== Problem ==
For each line of the listing below that contains the string "checkbox", copy the line.

== Material for this task ==

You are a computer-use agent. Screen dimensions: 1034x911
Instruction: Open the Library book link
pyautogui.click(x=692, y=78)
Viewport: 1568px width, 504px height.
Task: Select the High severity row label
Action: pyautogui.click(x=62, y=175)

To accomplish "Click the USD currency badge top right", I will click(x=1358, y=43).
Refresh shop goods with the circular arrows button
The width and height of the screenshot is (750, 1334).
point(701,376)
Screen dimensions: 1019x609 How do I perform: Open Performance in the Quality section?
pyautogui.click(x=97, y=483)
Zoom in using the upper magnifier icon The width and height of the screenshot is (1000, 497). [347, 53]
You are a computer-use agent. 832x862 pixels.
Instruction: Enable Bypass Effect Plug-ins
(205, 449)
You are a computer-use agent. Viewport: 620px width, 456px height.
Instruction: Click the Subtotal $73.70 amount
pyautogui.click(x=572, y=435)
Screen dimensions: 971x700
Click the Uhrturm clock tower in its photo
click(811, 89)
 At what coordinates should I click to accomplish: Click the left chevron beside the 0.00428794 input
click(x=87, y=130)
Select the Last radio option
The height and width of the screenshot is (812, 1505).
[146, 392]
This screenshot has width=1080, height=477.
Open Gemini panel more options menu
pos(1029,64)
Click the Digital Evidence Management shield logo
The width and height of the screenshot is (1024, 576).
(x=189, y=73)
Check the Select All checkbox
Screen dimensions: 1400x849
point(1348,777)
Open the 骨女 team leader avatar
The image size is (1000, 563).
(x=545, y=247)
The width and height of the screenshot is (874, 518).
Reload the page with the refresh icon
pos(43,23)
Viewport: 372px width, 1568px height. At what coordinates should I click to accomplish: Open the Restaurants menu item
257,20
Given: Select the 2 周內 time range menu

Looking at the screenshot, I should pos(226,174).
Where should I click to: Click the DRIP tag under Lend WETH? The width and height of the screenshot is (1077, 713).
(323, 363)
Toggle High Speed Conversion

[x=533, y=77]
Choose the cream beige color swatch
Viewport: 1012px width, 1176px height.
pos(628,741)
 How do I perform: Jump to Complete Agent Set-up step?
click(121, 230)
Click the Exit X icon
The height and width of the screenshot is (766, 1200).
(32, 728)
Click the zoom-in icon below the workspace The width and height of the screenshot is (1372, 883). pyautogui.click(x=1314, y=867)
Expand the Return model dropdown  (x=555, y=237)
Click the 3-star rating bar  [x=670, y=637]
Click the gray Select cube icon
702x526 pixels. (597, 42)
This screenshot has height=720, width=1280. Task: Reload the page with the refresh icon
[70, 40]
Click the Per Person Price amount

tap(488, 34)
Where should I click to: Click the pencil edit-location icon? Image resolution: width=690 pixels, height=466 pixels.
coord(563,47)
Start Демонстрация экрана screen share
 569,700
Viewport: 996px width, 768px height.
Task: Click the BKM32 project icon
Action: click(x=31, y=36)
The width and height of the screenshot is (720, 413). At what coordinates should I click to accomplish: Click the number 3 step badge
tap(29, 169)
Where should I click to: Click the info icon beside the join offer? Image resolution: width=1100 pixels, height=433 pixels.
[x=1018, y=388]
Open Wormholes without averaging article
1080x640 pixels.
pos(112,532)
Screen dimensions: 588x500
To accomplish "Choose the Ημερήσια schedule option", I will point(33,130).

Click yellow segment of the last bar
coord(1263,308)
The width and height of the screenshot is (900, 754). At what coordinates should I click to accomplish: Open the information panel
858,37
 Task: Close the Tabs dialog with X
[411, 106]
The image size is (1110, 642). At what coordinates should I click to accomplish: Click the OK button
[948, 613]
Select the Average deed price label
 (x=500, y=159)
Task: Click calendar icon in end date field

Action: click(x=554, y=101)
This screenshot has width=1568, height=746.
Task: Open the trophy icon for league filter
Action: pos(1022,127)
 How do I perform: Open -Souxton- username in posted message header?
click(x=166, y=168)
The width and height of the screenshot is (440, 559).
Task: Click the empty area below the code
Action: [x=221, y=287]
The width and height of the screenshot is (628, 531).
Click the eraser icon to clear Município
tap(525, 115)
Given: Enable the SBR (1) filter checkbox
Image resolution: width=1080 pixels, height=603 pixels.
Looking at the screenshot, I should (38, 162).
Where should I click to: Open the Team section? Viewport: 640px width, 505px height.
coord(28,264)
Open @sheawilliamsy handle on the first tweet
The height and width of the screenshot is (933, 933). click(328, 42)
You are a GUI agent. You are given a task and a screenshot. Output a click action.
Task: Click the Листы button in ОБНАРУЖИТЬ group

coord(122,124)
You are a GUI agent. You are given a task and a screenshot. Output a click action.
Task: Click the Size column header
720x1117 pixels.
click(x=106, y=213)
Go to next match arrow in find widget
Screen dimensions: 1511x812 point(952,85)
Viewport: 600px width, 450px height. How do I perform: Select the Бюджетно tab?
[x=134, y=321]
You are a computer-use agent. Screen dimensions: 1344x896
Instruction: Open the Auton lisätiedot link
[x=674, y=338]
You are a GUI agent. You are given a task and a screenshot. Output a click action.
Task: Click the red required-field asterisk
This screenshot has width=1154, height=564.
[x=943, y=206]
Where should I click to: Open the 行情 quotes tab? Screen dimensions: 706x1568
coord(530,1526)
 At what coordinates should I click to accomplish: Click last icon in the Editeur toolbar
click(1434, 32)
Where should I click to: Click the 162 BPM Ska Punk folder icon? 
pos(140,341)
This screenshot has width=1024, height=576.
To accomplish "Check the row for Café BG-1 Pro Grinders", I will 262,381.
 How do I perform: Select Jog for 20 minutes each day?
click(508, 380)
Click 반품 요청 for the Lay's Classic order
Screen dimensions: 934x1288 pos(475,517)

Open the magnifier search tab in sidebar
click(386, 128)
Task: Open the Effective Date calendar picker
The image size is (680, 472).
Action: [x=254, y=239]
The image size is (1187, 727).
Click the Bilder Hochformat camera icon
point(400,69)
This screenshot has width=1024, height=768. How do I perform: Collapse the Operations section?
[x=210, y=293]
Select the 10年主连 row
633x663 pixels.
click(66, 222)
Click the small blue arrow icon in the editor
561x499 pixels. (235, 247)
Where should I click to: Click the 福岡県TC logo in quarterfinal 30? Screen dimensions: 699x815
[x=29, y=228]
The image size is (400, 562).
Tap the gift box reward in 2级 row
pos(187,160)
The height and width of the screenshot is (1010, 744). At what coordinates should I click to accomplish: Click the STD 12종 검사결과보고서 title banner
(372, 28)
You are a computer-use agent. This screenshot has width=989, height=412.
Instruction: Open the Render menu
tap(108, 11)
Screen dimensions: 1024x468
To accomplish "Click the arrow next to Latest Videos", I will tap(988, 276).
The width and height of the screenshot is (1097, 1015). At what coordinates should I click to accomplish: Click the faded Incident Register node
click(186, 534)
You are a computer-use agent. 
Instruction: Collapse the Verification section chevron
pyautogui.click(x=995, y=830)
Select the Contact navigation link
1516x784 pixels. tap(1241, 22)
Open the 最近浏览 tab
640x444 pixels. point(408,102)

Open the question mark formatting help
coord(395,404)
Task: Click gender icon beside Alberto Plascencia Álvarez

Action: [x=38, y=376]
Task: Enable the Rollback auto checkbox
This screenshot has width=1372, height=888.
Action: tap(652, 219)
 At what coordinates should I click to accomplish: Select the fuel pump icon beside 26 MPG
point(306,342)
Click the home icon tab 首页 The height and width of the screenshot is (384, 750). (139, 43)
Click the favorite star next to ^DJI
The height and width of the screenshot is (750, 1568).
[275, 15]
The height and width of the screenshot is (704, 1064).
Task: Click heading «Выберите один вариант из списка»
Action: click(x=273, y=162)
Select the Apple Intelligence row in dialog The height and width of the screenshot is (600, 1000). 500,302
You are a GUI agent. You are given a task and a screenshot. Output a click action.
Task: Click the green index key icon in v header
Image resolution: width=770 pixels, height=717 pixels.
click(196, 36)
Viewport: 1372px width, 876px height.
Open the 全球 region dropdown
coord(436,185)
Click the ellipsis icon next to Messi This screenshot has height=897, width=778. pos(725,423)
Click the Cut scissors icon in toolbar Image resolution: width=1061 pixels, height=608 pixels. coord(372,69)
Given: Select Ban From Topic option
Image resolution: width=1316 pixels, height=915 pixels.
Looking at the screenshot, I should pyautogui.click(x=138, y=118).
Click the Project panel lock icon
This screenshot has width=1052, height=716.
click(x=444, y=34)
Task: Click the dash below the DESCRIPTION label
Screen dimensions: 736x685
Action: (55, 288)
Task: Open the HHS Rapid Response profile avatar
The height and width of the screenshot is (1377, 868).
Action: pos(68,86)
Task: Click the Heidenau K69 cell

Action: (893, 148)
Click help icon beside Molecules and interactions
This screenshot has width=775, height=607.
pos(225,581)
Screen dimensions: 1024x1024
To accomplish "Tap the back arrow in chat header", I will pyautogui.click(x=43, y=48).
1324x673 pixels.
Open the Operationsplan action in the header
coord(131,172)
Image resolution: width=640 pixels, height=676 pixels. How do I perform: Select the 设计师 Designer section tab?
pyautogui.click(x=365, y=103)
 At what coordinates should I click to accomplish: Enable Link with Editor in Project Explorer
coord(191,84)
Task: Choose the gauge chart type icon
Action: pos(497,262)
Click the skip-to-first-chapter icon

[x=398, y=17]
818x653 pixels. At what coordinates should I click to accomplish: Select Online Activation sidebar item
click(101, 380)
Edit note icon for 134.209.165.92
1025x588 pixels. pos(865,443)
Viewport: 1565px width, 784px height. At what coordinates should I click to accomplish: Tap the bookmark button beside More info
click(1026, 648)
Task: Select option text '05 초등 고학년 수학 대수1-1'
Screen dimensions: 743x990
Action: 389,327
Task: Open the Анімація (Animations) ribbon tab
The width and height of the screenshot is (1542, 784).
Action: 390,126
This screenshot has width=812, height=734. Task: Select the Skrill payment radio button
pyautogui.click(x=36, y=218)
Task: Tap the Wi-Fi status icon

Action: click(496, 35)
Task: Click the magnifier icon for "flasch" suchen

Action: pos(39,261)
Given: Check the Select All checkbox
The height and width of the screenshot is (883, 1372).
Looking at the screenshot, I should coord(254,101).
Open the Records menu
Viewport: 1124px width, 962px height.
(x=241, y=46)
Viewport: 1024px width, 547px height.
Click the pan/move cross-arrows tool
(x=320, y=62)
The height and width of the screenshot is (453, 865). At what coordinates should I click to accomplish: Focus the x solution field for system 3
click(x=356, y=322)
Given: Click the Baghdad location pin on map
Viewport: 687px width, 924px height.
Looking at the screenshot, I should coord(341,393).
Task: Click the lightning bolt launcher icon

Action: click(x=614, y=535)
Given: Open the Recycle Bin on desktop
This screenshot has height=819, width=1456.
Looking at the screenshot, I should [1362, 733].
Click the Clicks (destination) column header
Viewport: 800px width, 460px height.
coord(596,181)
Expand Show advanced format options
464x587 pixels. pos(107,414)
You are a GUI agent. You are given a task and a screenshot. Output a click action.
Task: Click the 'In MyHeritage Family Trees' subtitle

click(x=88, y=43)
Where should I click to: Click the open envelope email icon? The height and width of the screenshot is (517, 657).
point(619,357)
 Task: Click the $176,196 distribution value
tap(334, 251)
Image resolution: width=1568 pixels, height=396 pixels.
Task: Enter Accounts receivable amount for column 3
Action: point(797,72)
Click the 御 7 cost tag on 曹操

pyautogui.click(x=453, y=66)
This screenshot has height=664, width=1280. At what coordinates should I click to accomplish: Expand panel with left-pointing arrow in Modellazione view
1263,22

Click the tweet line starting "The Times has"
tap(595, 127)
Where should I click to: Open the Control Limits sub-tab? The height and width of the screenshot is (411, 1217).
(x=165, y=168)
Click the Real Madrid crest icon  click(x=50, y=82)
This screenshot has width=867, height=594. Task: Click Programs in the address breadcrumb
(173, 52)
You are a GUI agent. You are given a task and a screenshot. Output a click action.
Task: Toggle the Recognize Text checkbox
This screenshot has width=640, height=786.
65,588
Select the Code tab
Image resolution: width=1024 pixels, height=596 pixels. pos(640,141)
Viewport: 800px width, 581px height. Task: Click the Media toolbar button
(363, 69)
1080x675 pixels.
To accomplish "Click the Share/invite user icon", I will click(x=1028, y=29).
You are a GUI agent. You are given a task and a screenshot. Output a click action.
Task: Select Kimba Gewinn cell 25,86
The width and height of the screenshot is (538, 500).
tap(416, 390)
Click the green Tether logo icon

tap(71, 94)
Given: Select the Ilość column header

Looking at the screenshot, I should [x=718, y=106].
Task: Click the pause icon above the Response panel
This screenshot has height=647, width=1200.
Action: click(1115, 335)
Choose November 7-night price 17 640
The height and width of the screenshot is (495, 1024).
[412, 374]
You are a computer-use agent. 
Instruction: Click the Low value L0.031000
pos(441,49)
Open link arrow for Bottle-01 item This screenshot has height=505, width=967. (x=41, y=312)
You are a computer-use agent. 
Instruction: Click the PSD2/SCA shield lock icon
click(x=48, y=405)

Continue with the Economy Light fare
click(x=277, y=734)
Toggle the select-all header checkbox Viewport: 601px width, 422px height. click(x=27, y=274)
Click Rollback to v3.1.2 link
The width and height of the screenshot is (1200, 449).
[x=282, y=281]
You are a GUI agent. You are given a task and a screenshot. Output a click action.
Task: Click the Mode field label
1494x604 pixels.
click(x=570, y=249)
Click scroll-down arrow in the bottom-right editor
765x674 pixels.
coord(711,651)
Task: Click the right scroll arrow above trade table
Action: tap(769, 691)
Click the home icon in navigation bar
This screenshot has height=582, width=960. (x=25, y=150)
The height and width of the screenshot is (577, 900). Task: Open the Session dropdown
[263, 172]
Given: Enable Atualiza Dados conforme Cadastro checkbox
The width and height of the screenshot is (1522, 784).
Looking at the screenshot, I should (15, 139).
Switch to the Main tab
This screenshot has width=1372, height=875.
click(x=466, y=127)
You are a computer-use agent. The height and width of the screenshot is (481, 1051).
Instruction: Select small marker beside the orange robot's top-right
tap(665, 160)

== Task solution ==
Check the Select All checkbox
Given: Enable the SBR (1) filter checkbox
Task: Enable the Rollback auto checkbox
Given: Check the Select All checkbox
Task: Toggle the Recognize Text checkbox
Toggle the select-all header checkbox Viewport: 601px width, 422px height. click(x=27, y=274)
Given: Enable Atualiza Dados conforme Cadastro checkbox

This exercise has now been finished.